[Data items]

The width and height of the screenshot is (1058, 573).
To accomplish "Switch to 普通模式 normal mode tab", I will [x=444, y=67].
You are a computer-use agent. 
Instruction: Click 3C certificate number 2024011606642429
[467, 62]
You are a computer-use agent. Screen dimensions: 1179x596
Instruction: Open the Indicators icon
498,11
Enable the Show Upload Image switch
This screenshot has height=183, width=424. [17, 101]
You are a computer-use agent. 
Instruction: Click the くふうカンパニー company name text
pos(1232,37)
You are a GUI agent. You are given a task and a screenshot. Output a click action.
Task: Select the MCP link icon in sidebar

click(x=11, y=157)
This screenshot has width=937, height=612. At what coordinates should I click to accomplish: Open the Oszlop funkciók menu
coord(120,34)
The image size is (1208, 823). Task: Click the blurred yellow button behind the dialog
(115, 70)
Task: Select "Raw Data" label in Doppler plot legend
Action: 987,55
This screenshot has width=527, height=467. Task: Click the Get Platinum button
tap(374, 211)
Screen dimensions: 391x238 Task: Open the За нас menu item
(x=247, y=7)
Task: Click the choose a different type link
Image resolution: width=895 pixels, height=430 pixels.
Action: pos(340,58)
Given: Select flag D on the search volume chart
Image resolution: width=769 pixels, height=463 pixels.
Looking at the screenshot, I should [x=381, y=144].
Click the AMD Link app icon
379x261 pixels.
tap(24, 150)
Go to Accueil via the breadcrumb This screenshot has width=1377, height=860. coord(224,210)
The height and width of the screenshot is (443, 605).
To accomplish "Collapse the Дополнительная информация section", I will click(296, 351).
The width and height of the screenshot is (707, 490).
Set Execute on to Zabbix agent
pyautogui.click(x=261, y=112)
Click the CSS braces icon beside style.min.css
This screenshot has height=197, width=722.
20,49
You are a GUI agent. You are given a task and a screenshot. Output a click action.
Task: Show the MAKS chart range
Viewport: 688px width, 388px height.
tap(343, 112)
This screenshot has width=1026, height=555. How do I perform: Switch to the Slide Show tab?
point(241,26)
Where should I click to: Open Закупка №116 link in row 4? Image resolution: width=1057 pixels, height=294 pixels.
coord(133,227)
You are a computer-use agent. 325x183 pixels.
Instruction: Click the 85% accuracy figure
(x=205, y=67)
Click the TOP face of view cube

#### To do:
State how many lines of the entries above contain the word "Show", giving only the number.

#### Response to the task:
3